■ WHAT IS REQUIRED ■
Would you please copy every line of the material that follows, exactly as it reads?

■ DATA ■
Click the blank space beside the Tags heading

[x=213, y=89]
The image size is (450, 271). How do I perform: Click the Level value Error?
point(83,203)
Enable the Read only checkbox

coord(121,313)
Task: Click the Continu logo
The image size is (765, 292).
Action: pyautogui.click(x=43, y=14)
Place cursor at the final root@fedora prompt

■ SOLUTION TO THIS PROBLEM ■
Click the blank space beside the Tags heading

[x=213, y=89]
The image size is (450, 271). How do I perform: Click the Level value Error?
point(83,203)
Enable the Read only checkbox

coord(121,313)
Task: Click the Continu logo
The image size is (765, 292).
Action: pyautogui.click(x=43, y=14)
Place cursor at the final root@fedora prompt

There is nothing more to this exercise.